### SUPPLIED TEXT
[Start of section]
Advanced Retrieval & Routing

WIP nlp-llms bm25 embeddings-vectors hybrid-search llm nlp rag retrieval semantic-routing 2 min read

Semantic routing, hybrid search (BM25 + Vector), and filtering strategies

Overview

A robust RAG pipeline requires more than just dumping embeddings into a vector store. You need to intelligently route queries and combine different search paradigms.

Semantic Routing

Before querying the database, a Semantic Router classifies the user’s intent to decide which pipeline or datastore to trigger.

Example: “Give me the summary of X” routes to a Document Store, while “How many users did we get today” routes to an SQL agent.

Hybrid Search: BM25 vs Vector Embeddings

BM25 (Lexical Search): Excellent for exact keyword matching (e.g., searching for a specific product ID or exact name).
Vector Embeddings (Semantic Search): Excellent for conceptual queries where the exact words might differ, but the meaning is the same.
[End of section]
### WHAT TO DO
A - Repeat the part of the retrieval and routing page starting with "A robust RAG" and going on through "is the same.".
B - Go on with the retrieval and routing page from where it stops.

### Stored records
[Start of section]
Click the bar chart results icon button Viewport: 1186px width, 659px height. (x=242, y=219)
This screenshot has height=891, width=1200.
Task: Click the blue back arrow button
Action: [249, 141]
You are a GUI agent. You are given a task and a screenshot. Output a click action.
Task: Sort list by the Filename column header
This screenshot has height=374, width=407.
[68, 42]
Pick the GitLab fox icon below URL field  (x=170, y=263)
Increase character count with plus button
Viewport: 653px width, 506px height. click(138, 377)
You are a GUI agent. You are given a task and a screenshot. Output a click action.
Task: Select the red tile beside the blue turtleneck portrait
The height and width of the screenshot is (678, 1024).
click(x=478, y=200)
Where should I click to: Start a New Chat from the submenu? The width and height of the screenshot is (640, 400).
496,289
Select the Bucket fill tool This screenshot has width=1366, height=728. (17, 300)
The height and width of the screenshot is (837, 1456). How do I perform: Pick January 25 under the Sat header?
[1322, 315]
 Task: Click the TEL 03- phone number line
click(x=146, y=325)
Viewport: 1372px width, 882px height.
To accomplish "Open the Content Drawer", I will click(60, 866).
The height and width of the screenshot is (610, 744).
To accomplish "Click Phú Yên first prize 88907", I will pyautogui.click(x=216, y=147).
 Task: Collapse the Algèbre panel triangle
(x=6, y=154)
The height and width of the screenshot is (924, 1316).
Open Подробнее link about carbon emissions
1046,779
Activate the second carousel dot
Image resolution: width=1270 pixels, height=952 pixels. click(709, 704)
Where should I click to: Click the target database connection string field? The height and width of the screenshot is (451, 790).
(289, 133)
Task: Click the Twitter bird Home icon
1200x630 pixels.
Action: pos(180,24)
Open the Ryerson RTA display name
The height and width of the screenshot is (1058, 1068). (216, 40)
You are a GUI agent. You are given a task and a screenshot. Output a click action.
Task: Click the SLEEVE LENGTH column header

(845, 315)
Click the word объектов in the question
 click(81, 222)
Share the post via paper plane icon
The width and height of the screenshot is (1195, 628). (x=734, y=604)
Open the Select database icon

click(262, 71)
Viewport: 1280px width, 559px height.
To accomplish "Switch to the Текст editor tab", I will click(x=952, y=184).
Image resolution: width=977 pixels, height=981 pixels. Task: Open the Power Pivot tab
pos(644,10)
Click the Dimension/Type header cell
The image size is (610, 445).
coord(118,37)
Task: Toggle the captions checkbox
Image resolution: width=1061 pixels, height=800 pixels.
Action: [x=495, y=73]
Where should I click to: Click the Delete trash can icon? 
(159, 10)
[End of section]
### ANSWERS PER TASK
A -
A robust RAG pipeline requires more than just dumping embeddings into a vector store. You need to intelligently route queries and combine different search paradigms.

Semantic Routing

Before querying the database, a Semantic Router classifies the user’s intent to decide which pipeline or datastore to trigger.

Example: “Give me the summary of X” routes to a Document Store, while “How many users did we get today” routes to an SQL agent.

Hybrid Search: BM25 vs Vector Embeddings

BM25 (Lexical Search): Excellent for exact keyword matching (e.g., searching for a specific product ID or exact name).
Vector Embeddings (Semantic Search): Excellent for conceptual queries where the exact words might differ, but the meaning is the same.

B -
Hybrid Search: Runs both simultaneously and fuses the results using algorithms like Reciprocal Rank Fusion (RRF).

Filtering

Pre-filtering: Filtering the vector space before the similarity search using metadata (e.g., date > 2023 AND category = 'finance'). Ensures the search is fast and strictly bounded, but requires good metadata extraction.
Post-filtering: Running the similarity search first, then filtering the results. Can lead to empty results if all top-K hits are filtered out.

TODO: Add implementation examples of Reciprocal Rank Fusion.